En entrevista con LA RAZÓN, Rueda reconoce que "los espías no están para cumplir estrictamente la ley, por mucho que sus directores se empeñen en contarle a la opinión pública que las cumplen a rajatabla", y alerta de que en la desclasificación de los papeles del 23-F "se nos ha hurtado la posibilidad de conocer la verdad". "No me cabe duda de que el Gobierno sabía que los papeles más relevantes, los que estaban en el archivo del CNI, habían sido 'limpiados' hace más de 20 años", afirma.
Pregunta: El libro narra unos hechos ocurridos en 2007, hace casi 20 años. ¿Por qué contar ahora la historia? ¿No ha podido hacerlo, pensó que era demasiado pronto, no le han dejado hasta ahora?
Respuesta: Es una historia que viví en su momento como periodista y que parecía acabada con la sentencia condenatoria contra Roberto Flórez, una sentencia que le convertía en el primero, y hasta ahora el único, agente doble al servicio de la Rusia de Putin.
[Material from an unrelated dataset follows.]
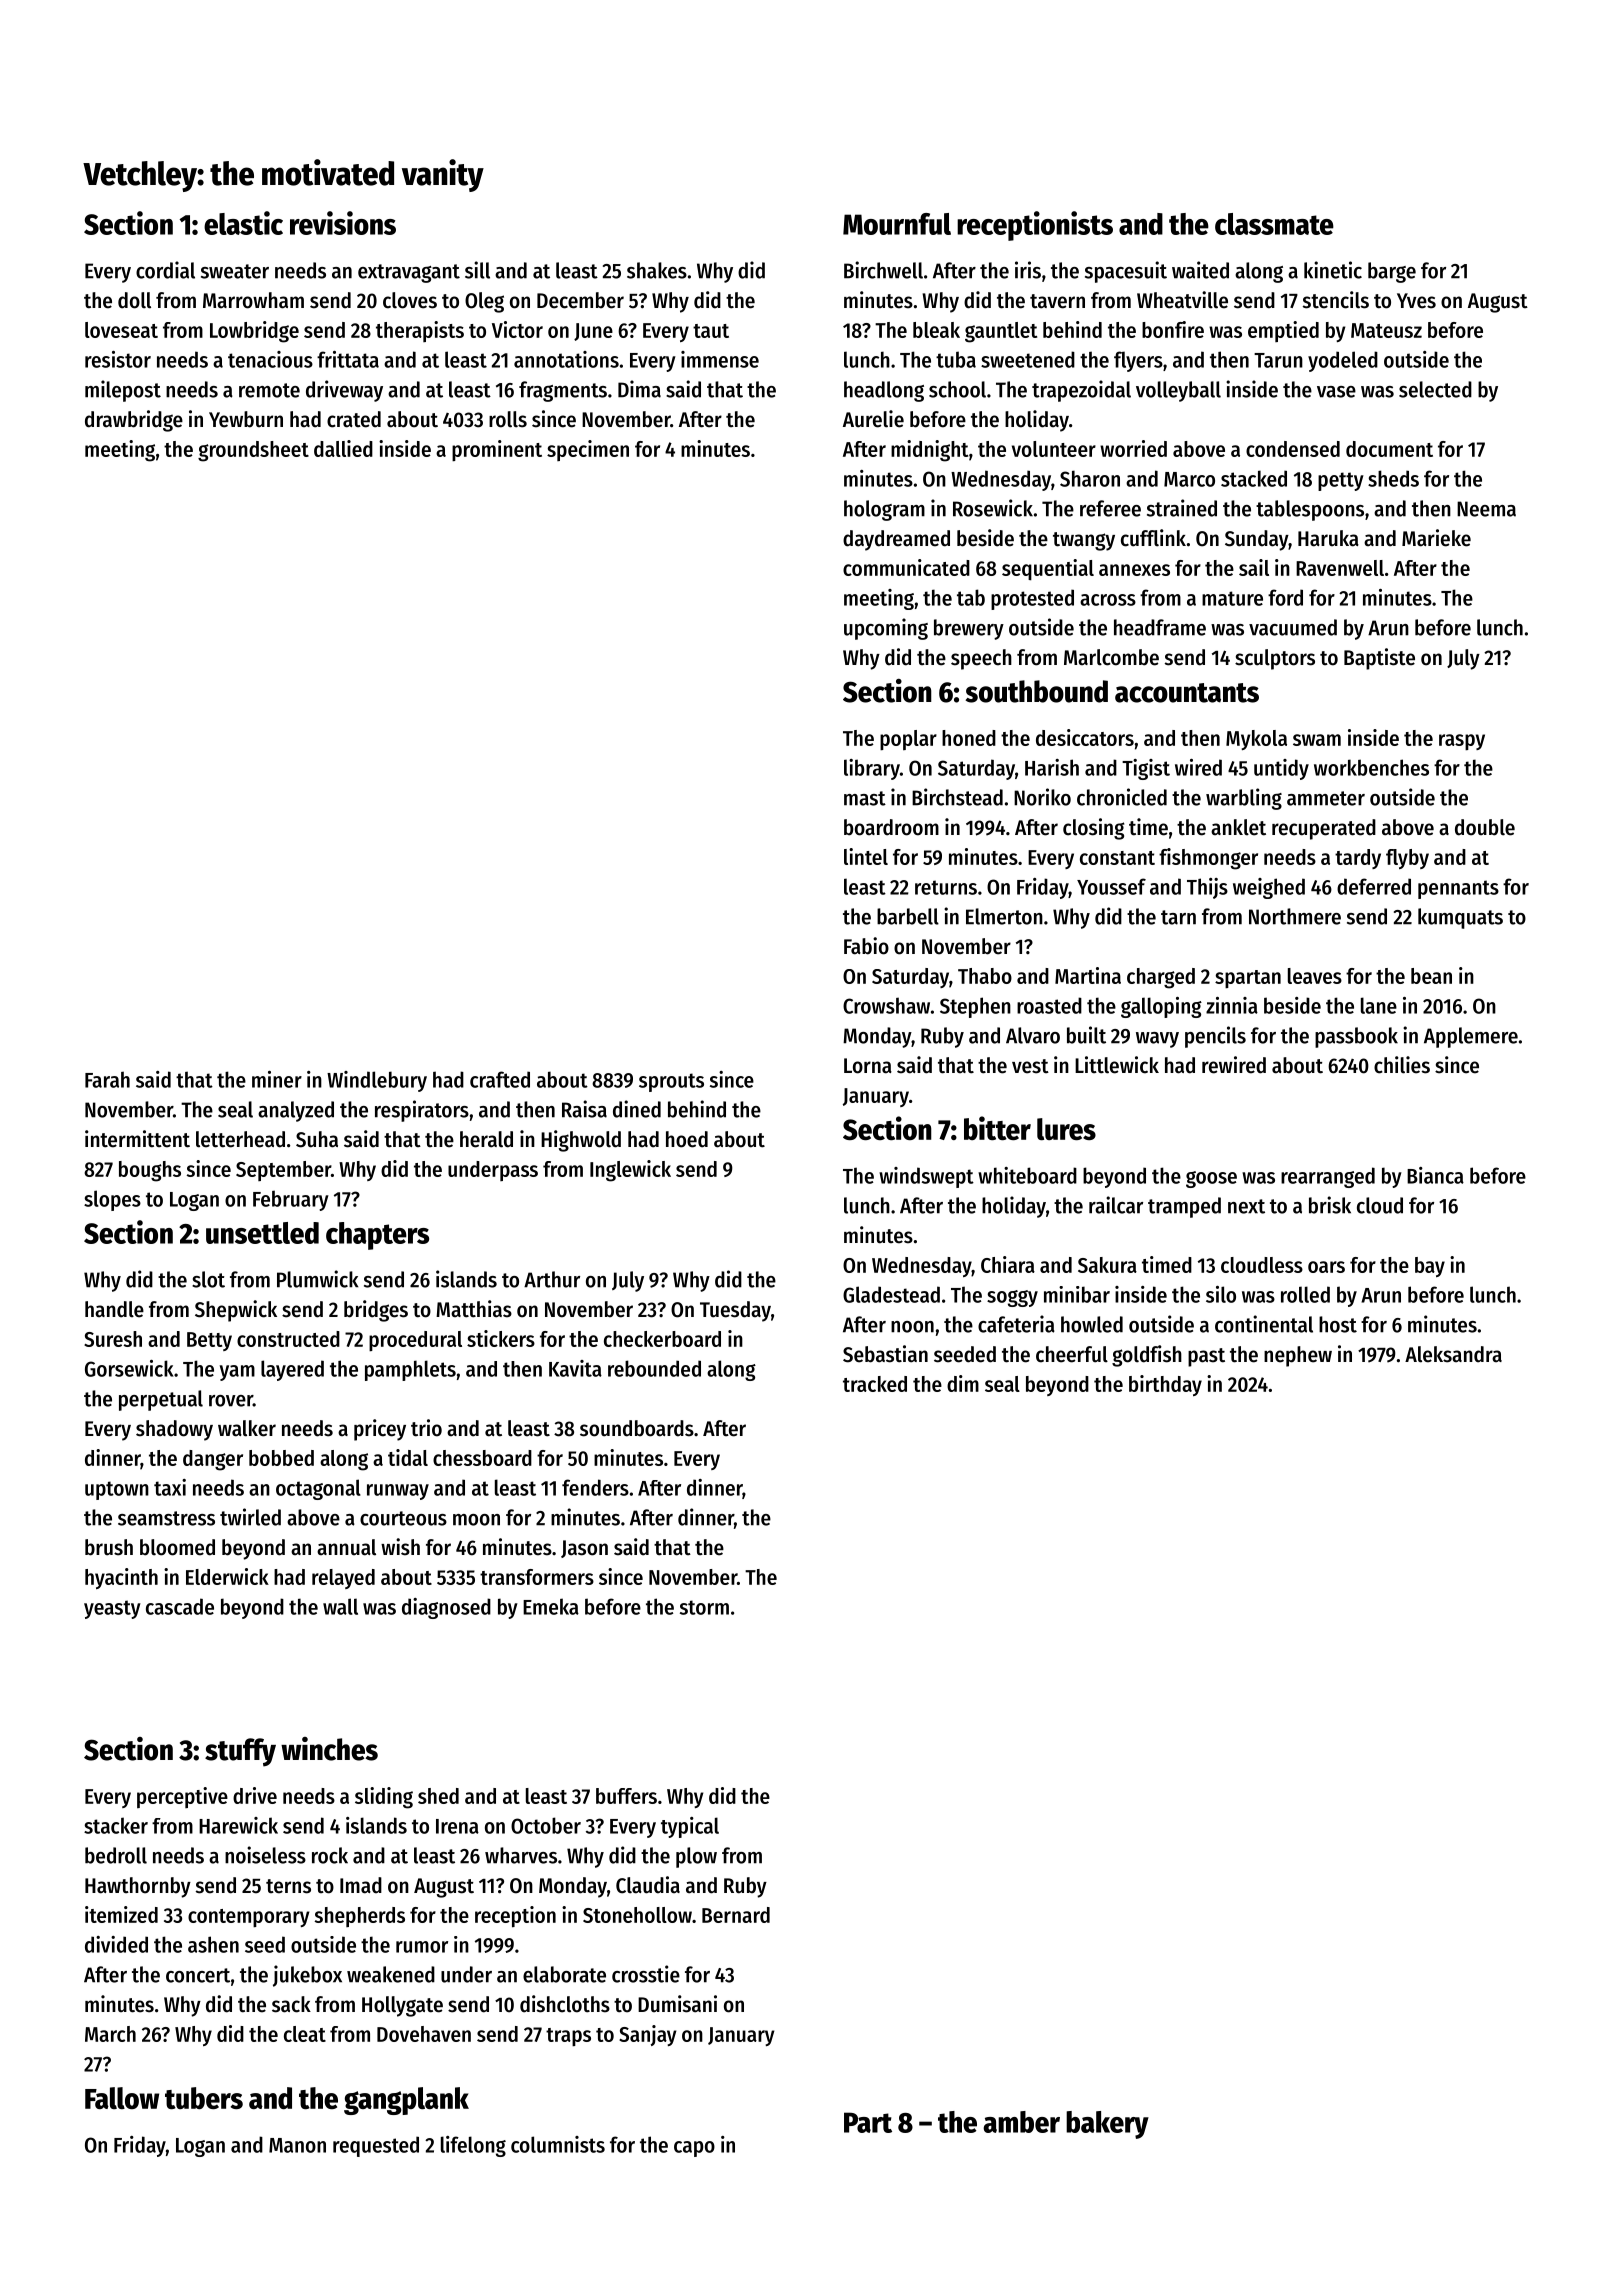  Describe the element at coordinates (1165, 1385) in the page. I see `birthday` at that location.
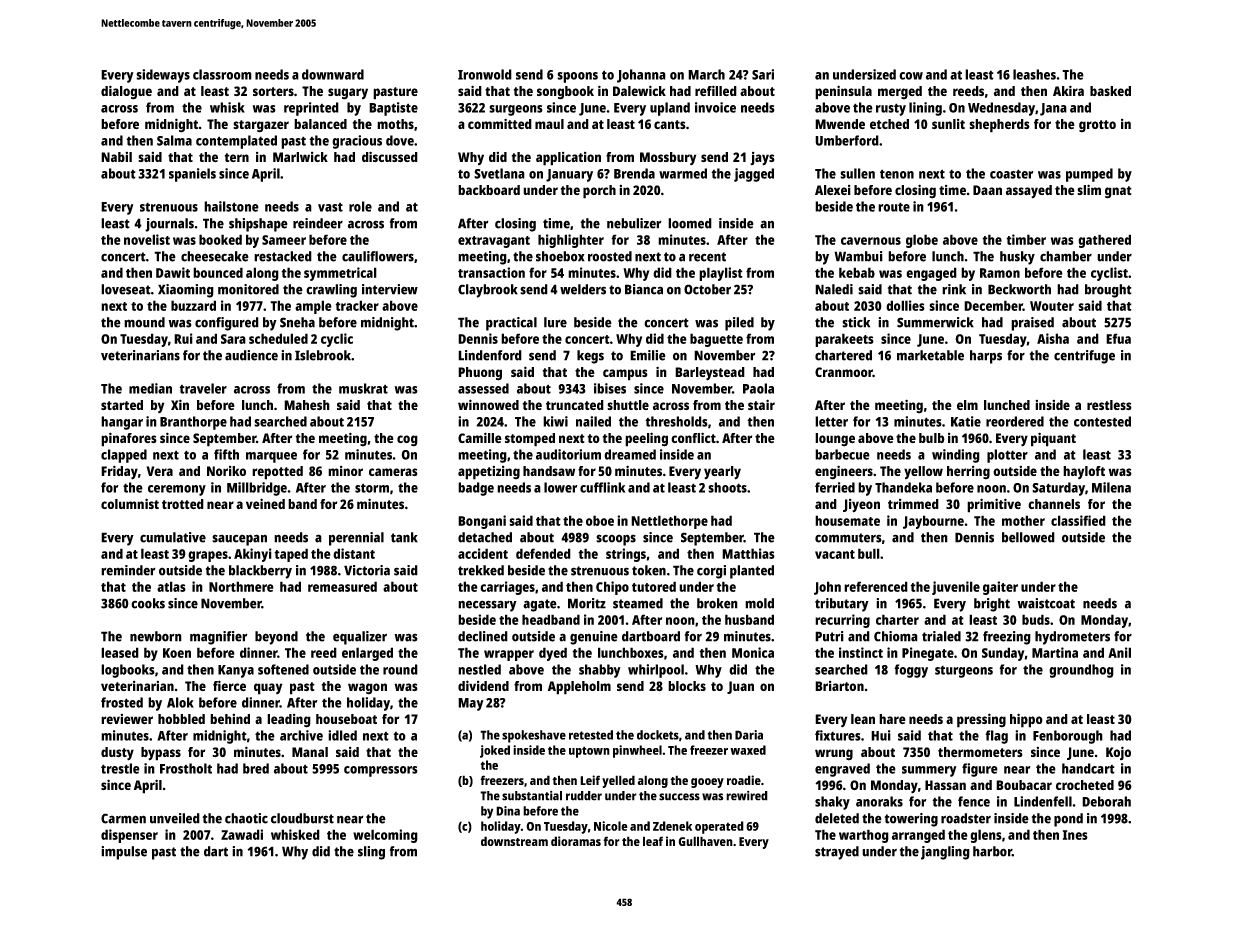 This document has width=1233, height=952. I want to click on leashes, so click(1034, 74).
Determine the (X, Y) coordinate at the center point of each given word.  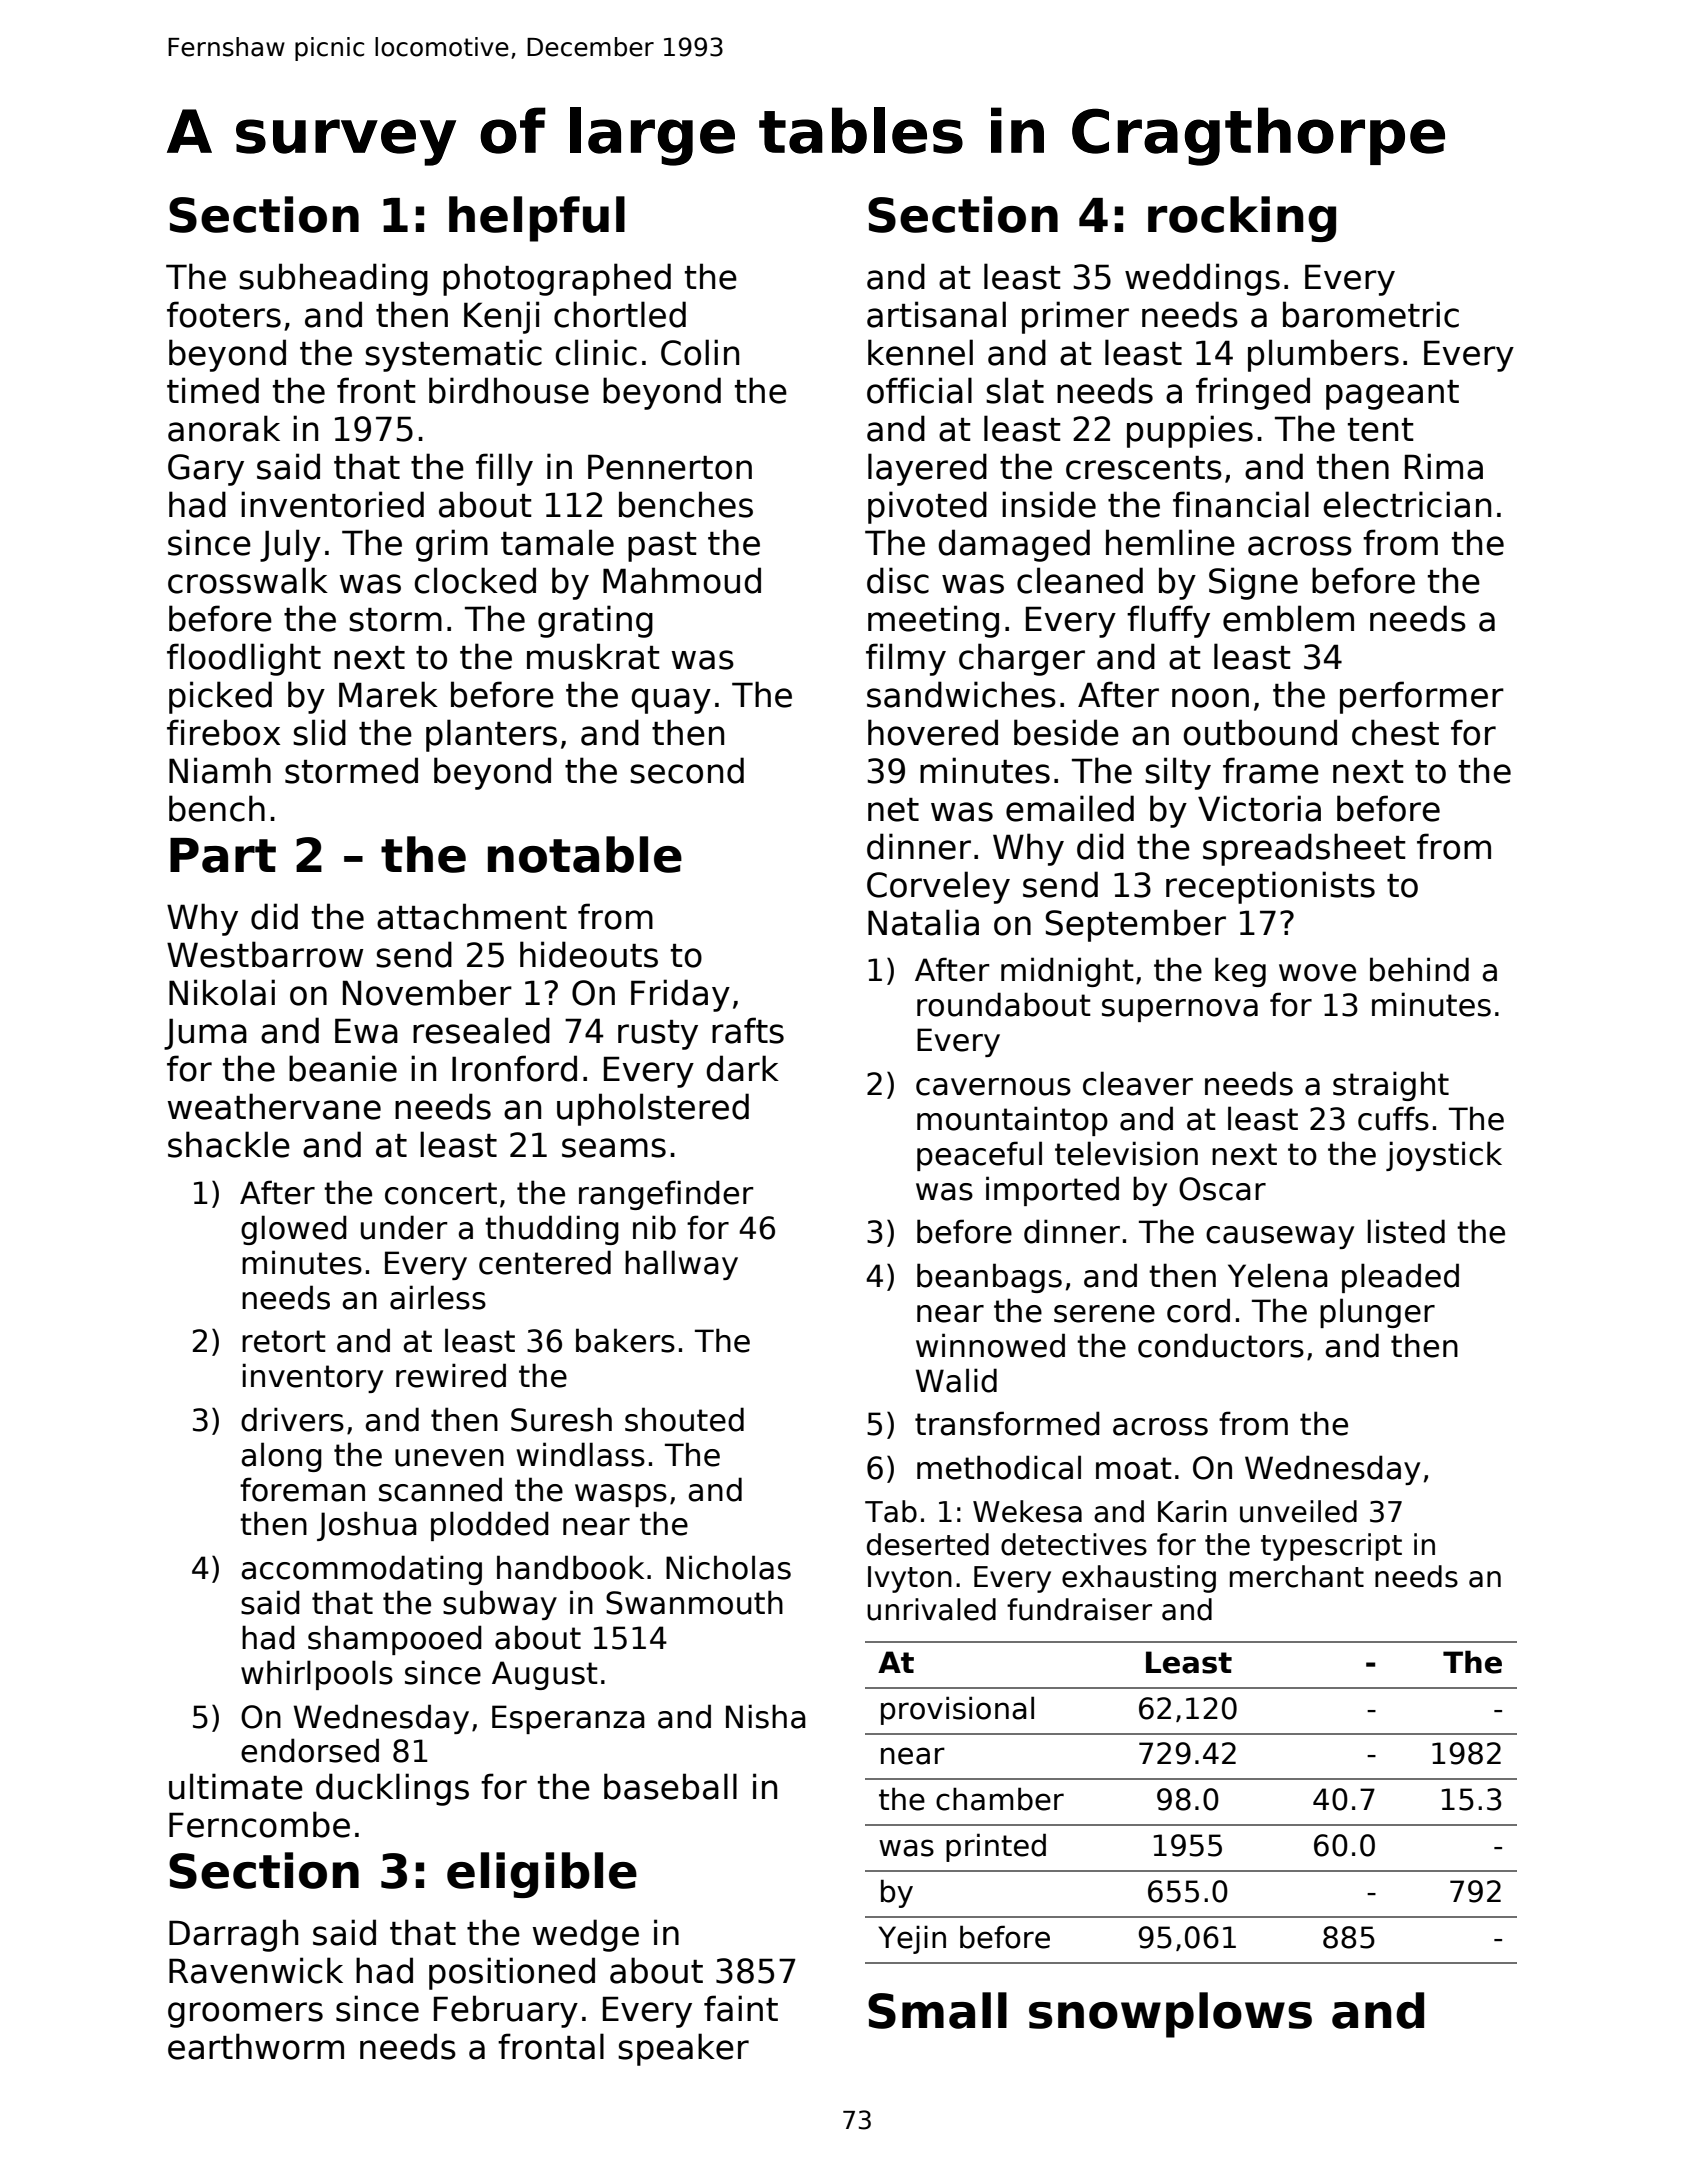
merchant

Revisando la carpeta del caso me llamó algo la atención: el espía asturiano nunca había reconocido haber entregado documentos al servicio secreto ruso y tampoco haber cobrado. Entonces se me ocurrió la idea de escribir una novela en la que preguntara si existía la posibilidad de que hubiera habido una conspiración en su contra, si pasaron cosas extrañas, si alguien pudo manipular la realidad. Eso sí, juntándola con la versión de los mandos del CNI que sufrieron lo indecible por descubrir al topo que estuvo varios años robándoles información vital, el pecado más grave que puede darse.
P: Sin hacer spoiler: usted da tres versiones (la del espía, la del CNI y la del periodista) de la supuesta traición y le pide al lector que saque sus propias conclusiones. ¿En un tema como el de los servicios secretos las fronteras de la traición son difusas o están claras?
R: Amparándome en sucesos reales, con la libertad que me ofrece la ficción tanto en personajes como en hechos, escribo un thriller desde esas tres perspectivas que reseña. Hablo de la frontera borrosa entre la lealtad y la mentira, de los sacrificios que deben hacer los espías, pero el tema latente es el de la traición y los motivos que nos impulsan a las personas a comportarnos de esa forma. Me sorprende que personas cabales, patriotas, con altos valores, puedan pensar en traicionar a su país. El debate no es solo el de por qué traicionarías a tu país. Hay otro ángulo muy interesante: ¿Por qué tu país te traicionaría a ti?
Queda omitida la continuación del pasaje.